▸ **Exercise description**:
Work through the lines below and count those holding "text"; reply with the number only.

Stored records:
▬▬▬▬▬▬▬▬▬▬

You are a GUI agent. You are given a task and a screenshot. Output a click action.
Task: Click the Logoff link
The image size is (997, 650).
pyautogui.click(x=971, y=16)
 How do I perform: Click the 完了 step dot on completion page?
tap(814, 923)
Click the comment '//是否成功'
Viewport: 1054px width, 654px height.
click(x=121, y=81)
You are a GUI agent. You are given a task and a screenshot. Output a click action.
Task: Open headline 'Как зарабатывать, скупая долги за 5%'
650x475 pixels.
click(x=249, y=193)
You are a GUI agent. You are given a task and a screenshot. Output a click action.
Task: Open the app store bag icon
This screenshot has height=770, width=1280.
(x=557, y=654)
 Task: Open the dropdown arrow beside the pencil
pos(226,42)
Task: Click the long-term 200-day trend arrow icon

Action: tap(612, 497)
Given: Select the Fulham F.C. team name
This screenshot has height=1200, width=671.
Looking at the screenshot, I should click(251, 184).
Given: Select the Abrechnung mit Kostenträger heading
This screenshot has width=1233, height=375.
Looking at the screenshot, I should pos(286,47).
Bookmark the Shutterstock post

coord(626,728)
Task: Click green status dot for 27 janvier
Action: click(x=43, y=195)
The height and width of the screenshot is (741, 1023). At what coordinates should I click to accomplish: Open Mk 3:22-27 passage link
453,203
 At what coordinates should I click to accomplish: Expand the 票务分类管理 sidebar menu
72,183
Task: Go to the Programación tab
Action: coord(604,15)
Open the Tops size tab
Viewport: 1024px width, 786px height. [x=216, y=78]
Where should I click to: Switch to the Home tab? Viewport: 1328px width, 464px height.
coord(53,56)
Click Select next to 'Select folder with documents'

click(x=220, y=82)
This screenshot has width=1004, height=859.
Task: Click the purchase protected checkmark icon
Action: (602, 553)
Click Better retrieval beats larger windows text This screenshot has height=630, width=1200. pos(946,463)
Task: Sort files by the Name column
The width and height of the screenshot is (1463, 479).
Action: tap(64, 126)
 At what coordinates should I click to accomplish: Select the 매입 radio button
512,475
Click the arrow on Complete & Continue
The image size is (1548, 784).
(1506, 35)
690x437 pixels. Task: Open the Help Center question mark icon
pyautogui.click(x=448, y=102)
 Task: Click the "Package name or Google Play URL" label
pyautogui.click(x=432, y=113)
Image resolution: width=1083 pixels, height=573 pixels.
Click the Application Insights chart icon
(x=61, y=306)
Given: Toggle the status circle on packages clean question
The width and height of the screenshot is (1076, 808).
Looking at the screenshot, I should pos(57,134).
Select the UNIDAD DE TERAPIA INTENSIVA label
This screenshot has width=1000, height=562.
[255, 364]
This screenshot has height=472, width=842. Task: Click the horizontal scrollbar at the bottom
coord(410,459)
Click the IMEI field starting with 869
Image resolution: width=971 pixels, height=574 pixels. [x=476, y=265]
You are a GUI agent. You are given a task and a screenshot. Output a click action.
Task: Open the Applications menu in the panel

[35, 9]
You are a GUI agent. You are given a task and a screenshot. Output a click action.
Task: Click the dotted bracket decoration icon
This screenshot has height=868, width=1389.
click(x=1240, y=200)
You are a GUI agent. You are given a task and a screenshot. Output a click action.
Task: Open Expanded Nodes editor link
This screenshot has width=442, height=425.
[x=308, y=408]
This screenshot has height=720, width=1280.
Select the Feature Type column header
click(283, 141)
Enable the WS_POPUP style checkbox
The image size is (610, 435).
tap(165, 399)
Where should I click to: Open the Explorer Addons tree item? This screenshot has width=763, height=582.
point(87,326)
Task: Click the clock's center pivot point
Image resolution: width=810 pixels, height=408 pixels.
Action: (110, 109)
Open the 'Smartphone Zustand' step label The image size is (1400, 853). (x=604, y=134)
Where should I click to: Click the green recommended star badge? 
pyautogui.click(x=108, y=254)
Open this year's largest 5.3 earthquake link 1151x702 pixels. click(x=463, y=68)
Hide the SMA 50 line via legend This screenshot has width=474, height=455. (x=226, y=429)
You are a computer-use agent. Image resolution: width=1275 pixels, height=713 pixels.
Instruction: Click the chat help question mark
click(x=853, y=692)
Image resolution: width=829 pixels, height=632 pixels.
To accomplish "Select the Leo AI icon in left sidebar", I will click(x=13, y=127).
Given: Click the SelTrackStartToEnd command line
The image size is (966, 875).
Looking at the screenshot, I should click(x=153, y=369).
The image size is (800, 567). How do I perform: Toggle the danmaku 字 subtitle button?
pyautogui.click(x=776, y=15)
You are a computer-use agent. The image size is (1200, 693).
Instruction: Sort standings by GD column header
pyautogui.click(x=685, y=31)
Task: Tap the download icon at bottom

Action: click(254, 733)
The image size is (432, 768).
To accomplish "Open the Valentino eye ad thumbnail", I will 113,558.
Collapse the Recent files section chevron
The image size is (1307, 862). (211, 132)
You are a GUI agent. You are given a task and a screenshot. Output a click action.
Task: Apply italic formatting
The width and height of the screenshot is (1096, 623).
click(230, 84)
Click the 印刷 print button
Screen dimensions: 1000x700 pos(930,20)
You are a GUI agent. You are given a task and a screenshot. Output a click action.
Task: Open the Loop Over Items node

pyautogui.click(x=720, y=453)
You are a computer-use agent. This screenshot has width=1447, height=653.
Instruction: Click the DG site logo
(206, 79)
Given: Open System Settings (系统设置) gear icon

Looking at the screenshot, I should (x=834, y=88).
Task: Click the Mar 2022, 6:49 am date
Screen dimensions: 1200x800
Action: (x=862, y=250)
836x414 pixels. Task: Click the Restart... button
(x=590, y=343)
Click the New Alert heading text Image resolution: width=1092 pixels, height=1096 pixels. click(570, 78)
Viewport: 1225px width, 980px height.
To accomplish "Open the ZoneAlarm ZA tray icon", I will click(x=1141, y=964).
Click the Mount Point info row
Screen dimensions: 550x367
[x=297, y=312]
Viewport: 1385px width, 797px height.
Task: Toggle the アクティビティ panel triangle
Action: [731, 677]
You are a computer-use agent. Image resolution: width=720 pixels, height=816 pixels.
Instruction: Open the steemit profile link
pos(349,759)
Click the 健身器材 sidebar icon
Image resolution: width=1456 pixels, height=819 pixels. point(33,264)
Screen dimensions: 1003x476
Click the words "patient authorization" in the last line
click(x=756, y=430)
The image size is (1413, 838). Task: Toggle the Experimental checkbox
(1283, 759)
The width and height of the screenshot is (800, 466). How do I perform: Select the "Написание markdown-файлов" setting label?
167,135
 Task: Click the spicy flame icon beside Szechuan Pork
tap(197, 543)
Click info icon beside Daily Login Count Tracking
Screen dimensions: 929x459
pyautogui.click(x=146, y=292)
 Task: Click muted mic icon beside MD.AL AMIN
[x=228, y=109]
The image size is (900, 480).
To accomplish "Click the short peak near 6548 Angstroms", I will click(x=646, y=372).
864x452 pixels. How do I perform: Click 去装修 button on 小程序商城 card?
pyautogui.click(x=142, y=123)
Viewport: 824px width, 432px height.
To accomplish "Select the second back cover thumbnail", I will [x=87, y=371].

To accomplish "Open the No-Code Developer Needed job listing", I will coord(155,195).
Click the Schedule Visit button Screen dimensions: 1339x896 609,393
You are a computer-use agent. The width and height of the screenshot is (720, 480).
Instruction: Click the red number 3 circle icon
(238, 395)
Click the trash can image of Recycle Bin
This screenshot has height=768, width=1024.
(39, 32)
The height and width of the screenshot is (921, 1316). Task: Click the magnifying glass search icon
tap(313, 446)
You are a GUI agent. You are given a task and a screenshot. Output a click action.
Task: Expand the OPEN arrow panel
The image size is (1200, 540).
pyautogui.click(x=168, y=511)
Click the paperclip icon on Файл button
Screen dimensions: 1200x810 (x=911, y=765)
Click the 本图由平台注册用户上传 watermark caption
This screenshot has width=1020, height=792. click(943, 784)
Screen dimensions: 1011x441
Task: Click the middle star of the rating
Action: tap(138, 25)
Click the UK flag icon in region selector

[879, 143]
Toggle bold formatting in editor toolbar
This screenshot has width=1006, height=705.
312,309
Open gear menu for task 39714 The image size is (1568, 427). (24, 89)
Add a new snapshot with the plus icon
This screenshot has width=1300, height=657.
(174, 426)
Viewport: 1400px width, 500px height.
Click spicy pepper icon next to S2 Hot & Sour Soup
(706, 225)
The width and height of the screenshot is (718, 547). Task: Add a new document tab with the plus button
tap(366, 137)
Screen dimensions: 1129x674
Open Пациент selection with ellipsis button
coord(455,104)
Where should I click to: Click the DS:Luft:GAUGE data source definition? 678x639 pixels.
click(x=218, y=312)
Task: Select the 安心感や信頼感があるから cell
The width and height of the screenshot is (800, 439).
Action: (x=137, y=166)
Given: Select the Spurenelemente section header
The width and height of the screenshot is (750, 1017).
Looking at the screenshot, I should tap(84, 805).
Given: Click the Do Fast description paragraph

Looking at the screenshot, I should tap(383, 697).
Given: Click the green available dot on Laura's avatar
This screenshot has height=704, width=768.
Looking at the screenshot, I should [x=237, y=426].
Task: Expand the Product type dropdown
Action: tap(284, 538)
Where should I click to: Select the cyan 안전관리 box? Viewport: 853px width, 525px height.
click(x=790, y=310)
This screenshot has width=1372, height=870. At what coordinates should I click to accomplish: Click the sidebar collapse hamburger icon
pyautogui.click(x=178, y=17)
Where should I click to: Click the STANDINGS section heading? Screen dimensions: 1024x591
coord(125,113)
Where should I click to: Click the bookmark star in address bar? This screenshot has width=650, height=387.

▬▬▬▬▬▬▬▬▬▬

▸ **Response below**:
2